Badges
Each accepted artifact can be granted up to three badges. During submission, authors must select which badges they want their artifacts to be evaluated against. As we detail below, in general, all submitted artifact should apply at least for “Artifact Available” badge, unless doing so would endanger someone. To ease reviewing effort, we encourage authors to apply appropriately to all the badges for which they believe requirements are met by their artifact. Our interpretation of the individual badges is aligned with the one of other conferences. If you have questions about which badges to apply for, first go through the FAQ below and then please contact the artifact evaluation chairs directly.
Artifact Available Artifact: Available
For the “Artifact Available” badge, the reviewers check that the artifact is publicly accessible, has a license and is relevant to the paper.
Your artifact should be publicly accessible at a permanent location; it should not be behind any kind of paywall or restricted access or private repository. If the artifact requires you as an author to manually approve requests for access, it is not public and will not qualify for the “Artifact Available” badge. Note that all components of your artifact should be publicly available (e.g. source code, datasets, etc.).
Valid hosting options are institutional and third-party digital repositories (e.g., GitHub, Gitlab, BitBucket, Zenodo, Figshare, etc.). Do not use personal web pages or cloud storage services like Google Drive, Dropbox, etc.

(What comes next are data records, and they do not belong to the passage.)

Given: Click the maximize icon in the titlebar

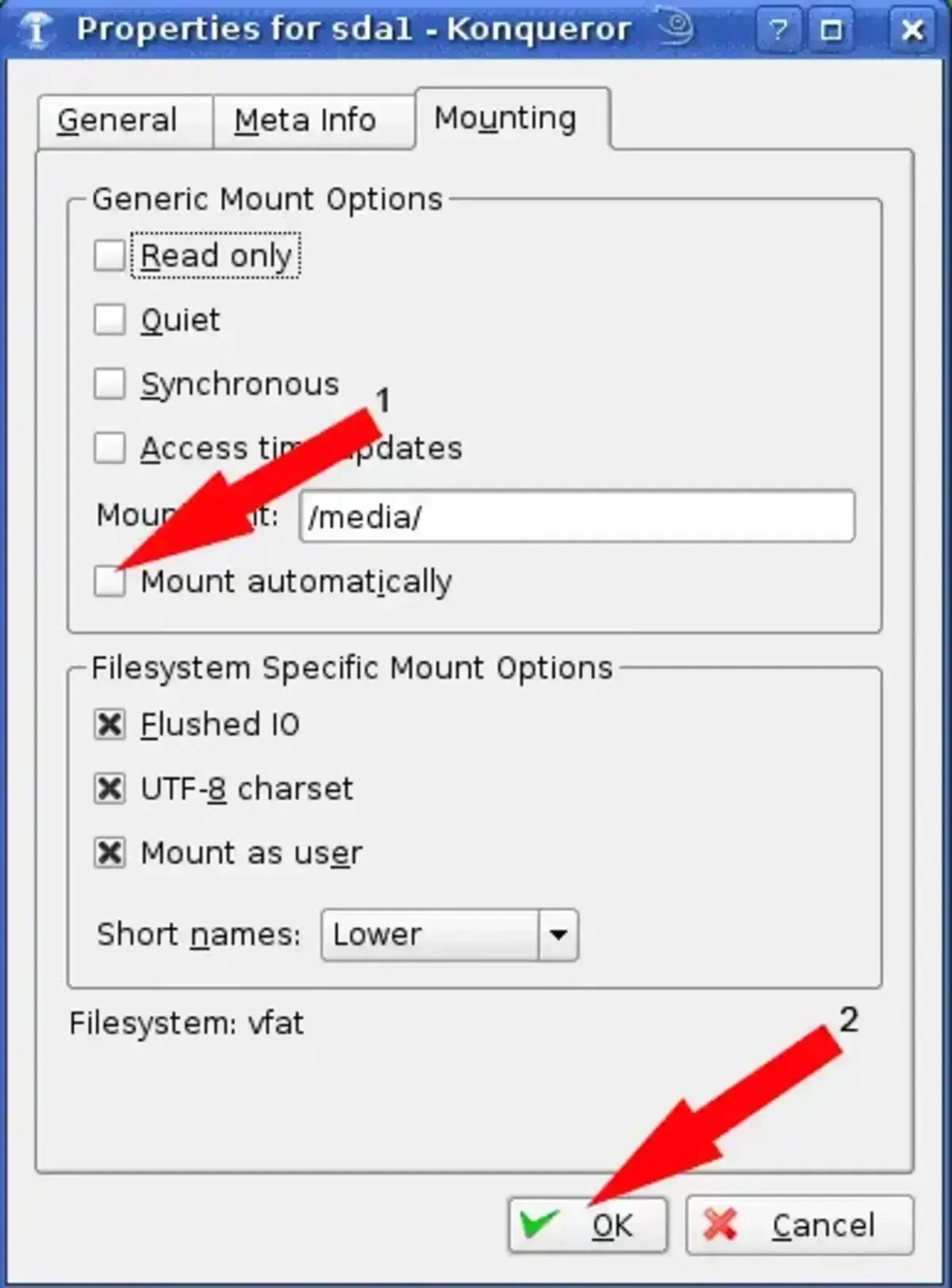Looking at the screenshot, I should (832, 30).
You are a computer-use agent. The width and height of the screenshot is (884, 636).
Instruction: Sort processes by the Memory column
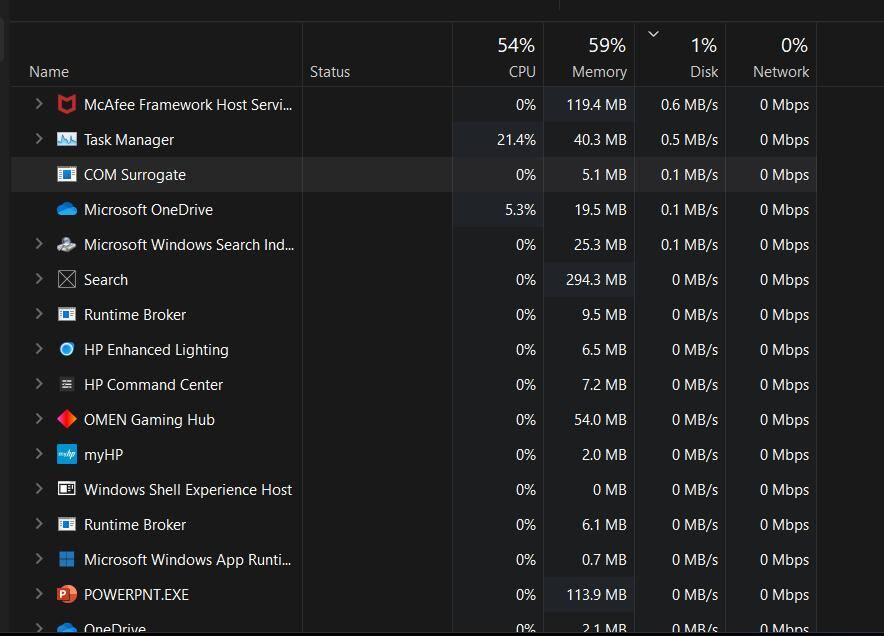[x=589, y=58]
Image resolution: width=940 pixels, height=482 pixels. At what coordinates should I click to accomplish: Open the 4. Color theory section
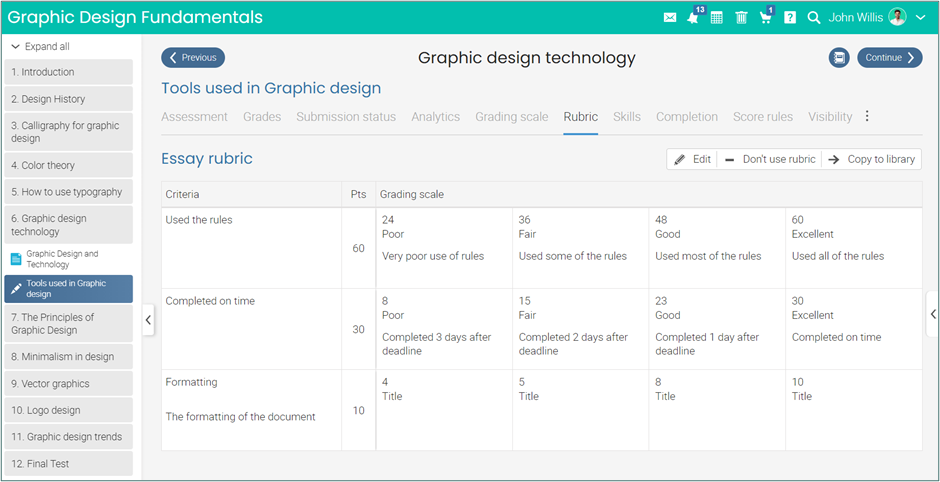[68, 165]
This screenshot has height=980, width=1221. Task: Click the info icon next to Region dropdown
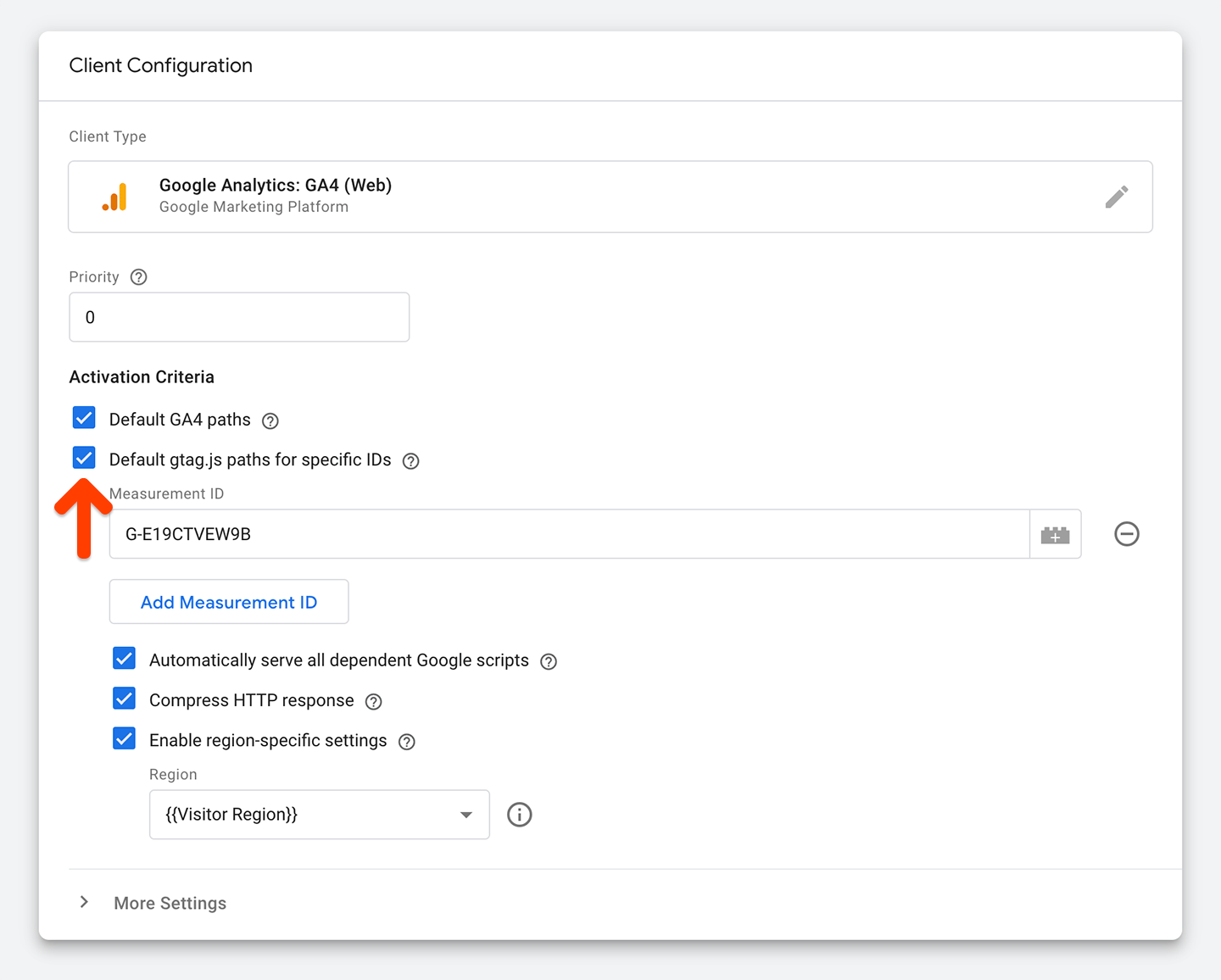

All submitted artifacts should apply at least for “Artifact Available”, unless for some specific unusual situations when doing so could endanger someone. For instance, if the artifact demonstrates exploiting a vulnerability and the possible harms from releasing a proof of concept would outweigh the benefits of making it available as part of a responsible disclosure process. In this case, authors could apply for just the “Functional and Reproduced Badges”. If you wish to commercialize your project, you can and should still submit your artifact for this badge, under restricted licensing, as discussed in the FAQ below.
The FAQ also provides resources on licensing, dealing with large files, and linking to multiple repositories.
Checklist for “Available Badge”:
- Publicly available artifact with a single link.
- Presence of a license.
- Relevance to paper.
- Corresponding content from
ARTIFACT-APPENDIX.md
completed.
This badge does not mean that the reviewers have checked that the code executes or that they have reproduced the results of the paper.
Artifact Functional Artifact: Functional
To be awarded the “Artifact Functional” badge the artifact should satisfy these criteria:
- Documentation: The artifact clearly documents how it should be used (i.e., installation + execution).
- Completeness: It includes all key components described in the paper.
- Exercisability: It includes the scripts and data needed to run the experiments described in the paper. The software must successfully execute in the provided environment.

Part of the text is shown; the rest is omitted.